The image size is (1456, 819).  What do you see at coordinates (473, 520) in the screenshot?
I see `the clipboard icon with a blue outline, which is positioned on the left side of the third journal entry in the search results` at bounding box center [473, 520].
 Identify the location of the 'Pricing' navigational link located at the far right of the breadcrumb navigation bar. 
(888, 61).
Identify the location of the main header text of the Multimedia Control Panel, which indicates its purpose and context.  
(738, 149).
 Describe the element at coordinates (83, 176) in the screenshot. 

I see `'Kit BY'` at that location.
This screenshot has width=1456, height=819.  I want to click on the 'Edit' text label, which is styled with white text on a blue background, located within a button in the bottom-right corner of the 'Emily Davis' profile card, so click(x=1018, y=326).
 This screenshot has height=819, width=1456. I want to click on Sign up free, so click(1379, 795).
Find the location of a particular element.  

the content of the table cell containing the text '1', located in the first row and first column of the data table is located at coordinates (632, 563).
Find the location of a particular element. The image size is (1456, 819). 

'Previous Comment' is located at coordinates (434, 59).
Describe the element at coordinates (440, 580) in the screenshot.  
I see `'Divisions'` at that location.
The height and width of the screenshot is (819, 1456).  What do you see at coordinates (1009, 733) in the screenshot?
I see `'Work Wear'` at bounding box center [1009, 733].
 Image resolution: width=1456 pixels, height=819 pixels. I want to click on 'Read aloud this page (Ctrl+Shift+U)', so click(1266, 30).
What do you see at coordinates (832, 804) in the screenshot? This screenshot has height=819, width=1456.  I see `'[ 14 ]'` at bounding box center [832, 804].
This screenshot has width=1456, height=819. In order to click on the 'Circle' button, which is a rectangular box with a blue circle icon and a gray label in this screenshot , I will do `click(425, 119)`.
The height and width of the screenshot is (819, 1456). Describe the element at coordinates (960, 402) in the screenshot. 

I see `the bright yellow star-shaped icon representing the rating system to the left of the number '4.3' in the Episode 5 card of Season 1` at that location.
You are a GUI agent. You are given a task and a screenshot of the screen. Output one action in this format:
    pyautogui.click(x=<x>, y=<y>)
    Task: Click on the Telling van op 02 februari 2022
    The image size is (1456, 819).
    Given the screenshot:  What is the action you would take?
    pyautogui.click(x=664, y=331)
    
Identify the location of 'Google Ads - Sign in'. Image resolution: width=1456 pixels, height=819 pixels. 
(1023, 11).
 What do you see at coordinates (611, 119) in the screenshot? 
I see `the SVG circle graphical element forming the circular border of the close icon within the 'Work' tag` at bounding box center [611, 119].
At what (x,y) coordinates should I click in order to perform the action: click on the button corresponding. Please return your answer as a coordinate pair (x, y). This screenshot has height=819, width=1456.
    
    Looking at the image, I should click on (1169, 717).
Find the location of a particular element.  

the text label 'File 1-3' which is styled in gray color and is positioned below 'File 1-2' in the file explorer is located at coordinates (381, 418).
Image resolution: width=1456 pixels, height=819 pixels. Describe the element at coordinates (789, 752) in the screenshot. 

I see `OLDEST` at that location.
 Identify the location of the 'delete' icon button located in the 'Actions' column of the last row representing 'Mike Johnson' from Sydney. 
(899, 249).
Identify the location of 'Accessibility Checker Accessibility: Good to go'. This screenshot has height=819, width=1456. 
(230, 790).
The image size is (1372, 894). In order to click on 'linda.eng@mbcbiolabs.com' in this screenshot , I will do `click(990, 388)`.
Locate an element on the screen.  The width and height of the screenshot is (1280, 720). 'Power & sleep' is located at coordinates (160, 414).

--

● GIVEN EXERCISE
Quote all of the lines above word for word, from the first one through the last.

● OUTPUT FOR THIS TASK
The image size is (1456, 819).  What do you see at coordinates (473, 520) in the screenshot?
I see `the clipboard icon with a blue outline, which is positioned on the left side of the third journal entry in the search results` at bounding box center [473, 520].
 Identify the location of the 'Pricing' navigational link located at the far right of the breadcrumb navigation bar. 
(888, 61).
Identify the location of the main header text of the Multimedia Control Panel, which indicates its purpose and context.  
(738, 149).
 Describe the element at coordinates (83, 176) in the screenshot. 

I see `'Kit BY'` at that location.
This screenshot has width=1456, height=819.  I want to click on the 'Edit' text label, which is styled with white text on a blue background, located within a button in the bottom-right corner of the 'Emily Davis' profile card, so click(x=1018, y=326).
 This screenshot has height=819, width=1456. I want to click on Sign up free, so click(1379, 795).
Find the location of a particular element.  

the content of the table cell containing the text '1', located in the first row and first column of the data table is located at coordinates (632, 563).
Find the location of a particular element. The image size is (1456, 819). 

'Previous Comment' is located at coordinates (434, 59).
Describe the element at coordinates (440, 580) in the screenshot.  
I see `'Divisions'` at that location.
The height and width of the screenshot is (819, 1456).  What do you see at coordinates (1009, 733) in the screenshot?
I see `'Work Wear'` at bounding box center [1009, 733].
 Image resolution: width=1456 pixels, height=819 pixels. I want to click on 'Read aloud this page (Ctrl+Shift+U)', so click(1266, 30).
What do you see at coordinates (832, 804) in the screenshot? This screenshot has height=819, width=1456.  I see `'[ 14 ]'` at bounding box center [832, 804].
This screenshot has width=1456, height=819. In order to click on the 'Circle' button, which is a rectangular box with a blue circle icon and a gray label in this screenshot , I will do `click(425, 119)`.
The height and width of the screenshot is (819, 1456). Describe the element at coordinates (960, 402) in the screenshot. 

I see `the bright yellow star-shaped icon representing the rating system to the left of the number '4.3' in the Episode 5 card of Season 1` at that location.
You are a GUI agent. You are given a task and a screenshot of the screen. Output one action in this format:
    pyautogui.click(x=<x>, y=<y>)
    Task: Click on the Telling van op 02 februari 2022
    The image size is (1456, 819).
    Given the screenshot:  What is the action you would take?
    pyautogui.click(x=664, y=331)
    
Identify the location of 'Google Ads - Sign in'. Image resolution: width=1456 pixels, height=819 pixels. 
(1023, 11).
 What do you see at coordinates (611, 119) in the screenshot? 
I see `the SVG circle graphical element forming the circular border of the close icon within the 'Work' tag` at bounding box center [611, 119].
At what (x,y) coordinates should I click in order to perform the action: click on the button corresponding. Please return your answer as a coordinate pair (x, y). This screenshot has height=819, width=1456.
    
    Looking at the image, I should click on (1169, 717).
Find the location of a particular element.  

the text label 'File 1-3' which is styled in gray color and is positioned below 'File 1-2' in the file explorer is located at coordinates (381, 418).
Image resolution: width=1456 pixels, height=819 pixels. Describe the element at coordinates (789, 752) in the screenshot. 

I see `OLDEST` at that location.
 Identify the location of the 'delete' icon button located in the 'Actions' column of the last row representing 'Mike Johnson' from Sydney. 
(899, 249).
Identify the location of 'Accessibility Checker Accessibility: Good to go'. This screenshot has height=819, width=1456. 
(230, 790).
The image size is (1372, 894). In order to click on 'linda.eng@mbcbiolabs.com' in this screenshot , I will do `click(990, 388)`.
Locate an element on the screen.  The width and height of the screenshot is (1280, 720). 'Power & sleep' is located at coordinates (160, 414).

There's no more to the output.